Standing barely a mile away from the very office in which Florida Gov. Ron Desantis signed legislation last summer that banned all abortions after 15 weeks—with no exceptions for rape or incest—after the United States Supreme Court overturned Roe with a 6-3 decision in Dobbs vs. Jackson Women’s Health Organization, Harris, in an alternately clinical and passionate address, vowed that the Biden administration views the fight for reproductive rights as a fight for “freedom and liberty.”
Harris exclaimed that “Republicans in Congress are now calling for an abortion ban at the moment of conception,” which she followed by tracing the history of conservatives who opposed ending slavery and supported establishing Jim crow laws that discriminated against Black citizens to the same ideological animus that fuels the current push to meddle into the private medical decisions between women and their health care providers.
Harris cited instances over the past seven months in which women’s lives have been placed in jeopardy due to their states severely restricting access to safe and legal abortions. Harris also lamented the horror of medical professionals and pharmacists who will soon face prosecution and possible prison sentences simply for performing their duties per their professional oaths.
It is important to note that last summer’s Dobbs decision did not end abortion in America. Instead, it allowed each state to decide on the matter. As it stands,12 states have passed almost complete bans on abortion, while five other states have banned all elective abortions (pending federal appeals).
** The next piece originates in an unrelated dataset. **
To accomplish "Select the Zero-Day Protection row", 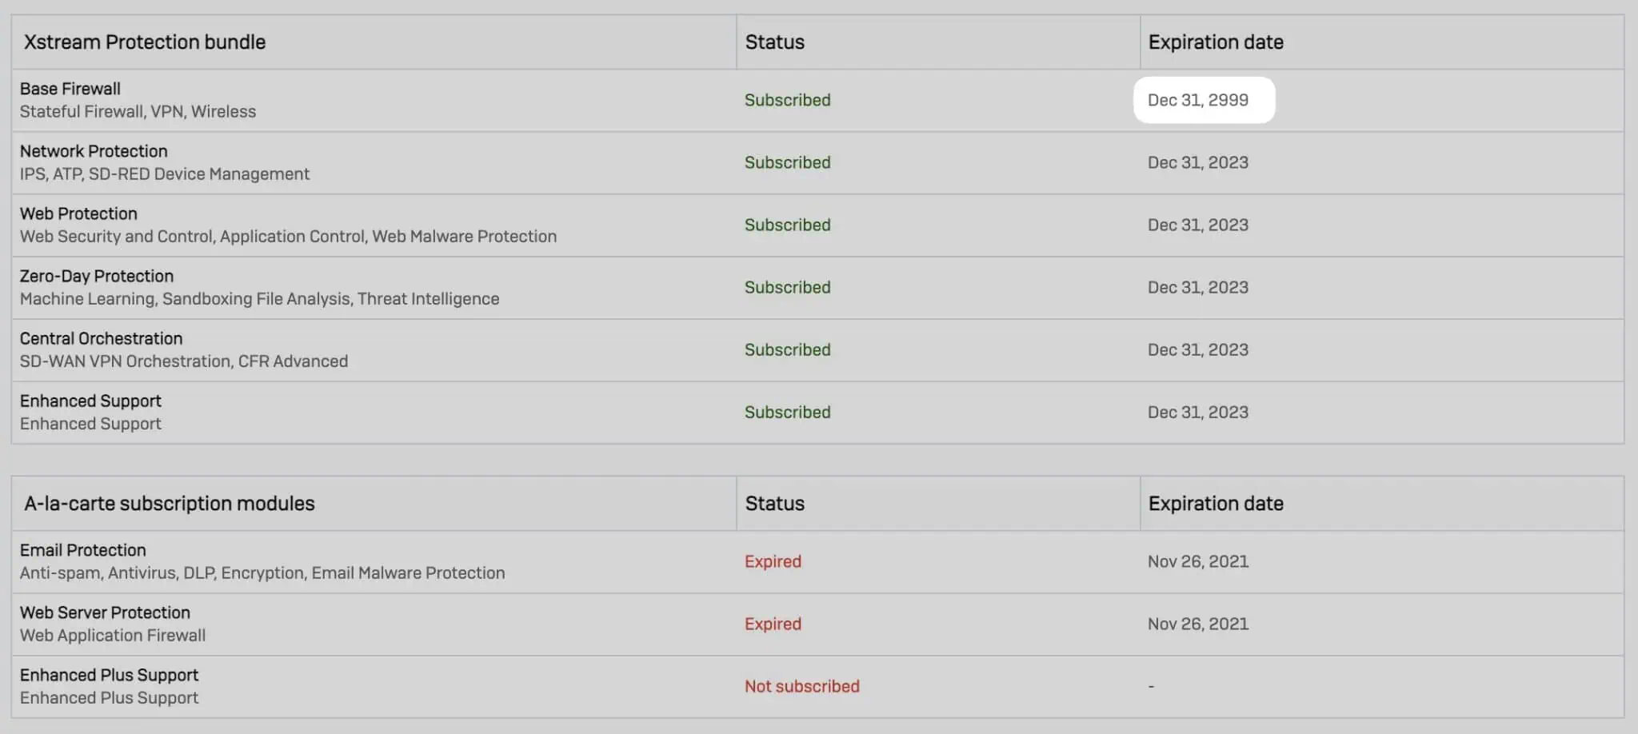I will [x=320, y=286].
While the federal court system takes its long and winding path to decide upon the constitutionality of bans in their respective circuit courts of appeal, Harris indicated that the Biden administration is already taking measures to counter all pushes to end federal protection of abortion in states that still allow the procedures. Among these measures is a memorandum that will likely morph into an executive order allowing abortion pills to be federally protected and distributed by pharmacies. This push will run directly counter to a recent missive that Florida Gov. Ron Desantis sent via the state’s department of health warning pharmacies that it is illegal for them to dispense pills that could end pregnancies up to 10 weeks gestation.
Ironically, during the same weekend that Harris was in Florida vowing to fight for abortion rights, Desantis was front and center at the National Pro-Life Summit in Washington, D.C., fighting to end (or severely restrict) them across the nation. While Desantis has yet to formally announce his intentions with regards to the 2024 presidential race, a straw poll from this weekend’s summit found that 54% of the youth respondent’s favored him as the Republican presidential nominee next year—while former President Donald Trump, a Florida resident who has announced his plans to seek a second term—received only 20 percent of the vote.
While many Americans who describe themselves as Evangelical or Catholic oppose abortion, a Pew Research Center study from last June found that over 60% of those polled support a woman’s choice to have an abortion. As such, the battle over the future of abortion rights will continue to be waged along the presidential trail, in Congress and the federal courts, and the court of public opinion via social media for many years to come.